§ WORK REQUEST:
From the listing below, copy only the lines from the line that contains "This screenshot has width=986, height=464." to the line that contains "You are a computer-use agent. The", counting those two lines as part of the copy.

§ TASK DATA:

________________

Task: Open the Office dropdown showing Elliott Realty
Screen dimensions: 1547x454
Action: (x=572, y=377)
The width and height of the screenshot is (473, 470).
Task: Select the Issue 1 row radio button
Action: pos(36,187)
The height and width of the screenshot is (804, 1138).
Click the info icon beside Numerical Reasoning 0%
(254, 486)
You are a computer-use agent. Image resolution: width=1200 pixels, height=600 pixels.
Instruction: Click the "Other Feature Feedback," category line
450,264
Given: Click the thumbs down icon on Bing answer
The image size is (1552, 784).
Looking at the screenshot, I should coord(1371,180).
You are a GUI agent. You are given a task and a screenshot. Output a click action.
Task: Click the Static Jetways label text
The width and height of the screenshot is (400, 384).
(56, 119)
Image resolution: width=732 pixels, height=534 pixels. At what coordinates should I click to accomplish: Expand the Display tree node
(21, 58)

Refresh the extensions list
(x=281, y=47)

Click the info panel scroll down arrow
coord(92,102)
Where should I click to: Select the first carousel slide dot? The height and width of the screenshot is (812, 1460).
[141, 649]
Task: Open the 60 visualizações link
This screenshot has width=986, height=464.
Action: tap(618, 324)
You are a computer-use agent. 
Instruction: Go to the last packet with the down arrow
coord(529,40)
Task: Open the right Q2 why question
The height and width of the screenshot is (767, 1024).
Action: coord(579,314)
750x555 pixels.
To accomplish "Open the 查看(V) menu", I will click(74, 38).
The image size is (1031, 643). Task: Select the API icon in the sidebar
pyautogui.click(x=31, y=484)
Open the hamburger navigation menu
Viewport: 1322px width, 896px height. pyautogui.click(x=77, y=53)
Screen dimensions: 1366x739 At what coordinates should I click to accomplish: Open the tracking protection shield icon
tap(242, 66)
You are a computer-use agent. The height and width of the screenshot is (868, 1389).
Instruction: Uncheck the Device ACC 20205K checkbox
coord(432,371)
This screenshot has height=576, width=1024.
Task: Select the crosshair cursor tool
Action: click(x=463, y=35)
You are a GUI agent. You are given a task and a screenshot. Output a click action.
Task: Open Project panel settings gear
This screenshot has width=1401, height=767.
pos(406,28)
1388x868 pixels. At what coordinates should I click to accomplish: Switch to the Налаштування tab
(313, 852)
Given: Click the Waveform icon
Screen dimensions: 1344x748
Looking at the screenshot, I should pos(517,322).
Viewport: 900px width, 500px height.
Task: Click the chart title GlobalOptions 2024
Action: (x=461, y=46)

________________

§ YOUR SOLUTION:
This screenshot has width=986, height=464.
Action: tap(618, 324)
You are a computer-use agent. 
Instruction: Go to the last packet with the down arrow
coord(529,40)
Task: Open the right Q2 why question
The height and width of the screenshot is (767, 1024).
Action: coord(579,314)
750x555 pixels.
To accomplish "Open the 查看(V) menu", I will click(74, 38).
The image size is (1031, 643). Task: Select the API icon in the sidebar
pyautogui.click(x=31, y=484)
Open the hamburger navigation menu
Viewport: 1322px width, 896px height. pyautogui.click(x=77, y=53)
Screen dimensions: 1366x739 At what coordinates should I click to accomplish: Open the tracking protection shield icon
tap(242, 66)
You are a computer-use agent. The height and width of the screenshot is (868, 1389).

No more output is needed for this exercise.